When Chris Christie dropped out of the race and went back home to New Jersey it was obvious that things were going to be less comfortable for him on the home front. There were already complaints coming from the Democrats who run the Garden State legislature about how much time he’d spent on the POTUS trail with only infrequent visits to his office in Trenton. But when Christie decided to endorse Donald Trump and head back out on the trail with him, that seemed to add a bit too much insult to injury. And now many of the newspapers in the state have ganged up and called on the Governor to simply step down. (USA Today)
Six New Jersey newspapers issued a joint editorial Tuesday calling on Gov.

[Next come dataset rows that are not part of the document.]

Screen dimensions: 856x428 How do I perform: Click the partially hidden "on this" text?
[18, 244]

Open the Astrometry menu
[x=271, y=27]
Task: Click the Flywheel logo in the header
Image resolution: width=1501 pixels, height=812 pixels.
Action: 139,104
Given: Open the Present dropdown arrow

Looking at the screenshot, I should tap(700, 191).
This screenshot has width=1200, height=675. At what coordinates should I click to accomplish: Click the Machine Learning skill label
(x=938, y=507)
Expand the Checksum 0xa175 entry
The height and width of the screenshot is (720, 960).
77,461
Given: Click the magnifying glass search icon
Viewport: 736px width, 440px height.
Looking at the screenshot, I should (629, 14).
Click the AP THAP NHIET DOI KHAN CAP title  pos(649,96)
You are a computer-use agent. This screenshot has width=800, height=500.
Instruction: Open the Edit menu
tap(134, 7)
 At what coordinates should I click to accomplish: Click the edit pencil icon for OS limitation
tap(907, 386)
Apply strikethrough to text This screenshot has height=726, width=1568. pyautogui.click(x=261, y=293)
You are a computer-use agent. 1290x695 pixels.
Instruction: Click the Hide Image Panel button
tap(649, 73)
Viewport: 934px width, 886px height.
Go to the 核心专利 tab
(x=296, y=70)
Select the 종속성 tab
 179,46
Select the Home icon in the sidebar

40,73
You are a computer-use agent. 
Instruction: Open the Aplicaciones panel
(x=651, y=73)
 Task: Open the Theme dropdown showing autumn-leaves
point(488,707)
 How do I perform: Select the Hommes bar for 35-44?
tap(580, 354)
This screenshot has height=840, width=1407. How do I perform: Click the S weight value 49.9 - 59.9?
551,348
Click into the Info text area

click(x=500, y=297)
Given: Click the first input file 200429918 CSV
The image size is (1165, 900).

Chris Christie to resign in the wake of his failed presidential campaign and his subsequent endorsement of rival Donald Trump.
The six newspapers including the Asbury Park Press, the Cherry Hill Courier-Post and the Morristown Daily Record — all Gannett-owned papers that are part of the USA TODAY NETWORK — were apparently spurred to editorial outrage by a Monday press conference in which Christie refused to answer questions about anything other than his nomination of a state Supreme Court judge. Asked why, Christie replied, “Because I don’t want to.”
“We’re fed up with Gov. Chris Christie’s arrogance,” the papers wrote. “We’re fed up with his opportunism. We’re fed up with his hypocrisy.”
Given Christie’s history of dealing with critics (sit down and shut up!) in the past, I don’t think we should expect any sort of response from the Governor which doesn’t involve a one finger salute. Calling for the Governor to step down carries the same amount of legal force as pretty much any other editorial… zero. Christie can’t run for another term next time so he has very little to lose by further engendering the hatred of the local press or even the voters. So what can they really do? Some will say that the voters can bring up a recall initiative and boot him out of office. The answer to that one is technically yes, but it’s a lot more complicated than that. True, the state passed a law in 1993 allowing the voters to recall their governor without any finding of criminal wrongdoing, but it’s far from easy. The Week looked at the issue after Christie’s last election and described some of the hurdles such an effort would face.
The other issue is the overwhelming amount of signatures needed to get on the ballot. New Jersey law mandates that voters collect the signatures of 25 percent of registered voters. That’s 1,377,762 valid signatures. This is more than double what was needed in Wisconsin to get Scott Walker’s recall on the ballot. It is also almost 500,000 more signatures than were needed to get the recall of California Gov. Gray Davis on the ballot in 2003, despite the fact that California’s population then was more than 3.5 times the size of New Jersey’s today.
I’m not saying you couldn’t do it, but that’s one heck of a campaign to mount at this late date. Christie was sworn in back in January of 2014 so he’s half way through his final term. His opponents would have to hit the pavement and come up with nearly one and a half million signatures, each page of which would be challenged by the governor’s office and subject to review. Then the motion has to make it onto the ballot and find sufficient support among the same populace who twice elected him.
Is it even worth the effort? More likely, the papers are being driven to the brink of insanity by Trump’s success in the primary and are seeking to lash out at the closest target. In other words… sit down and shut up.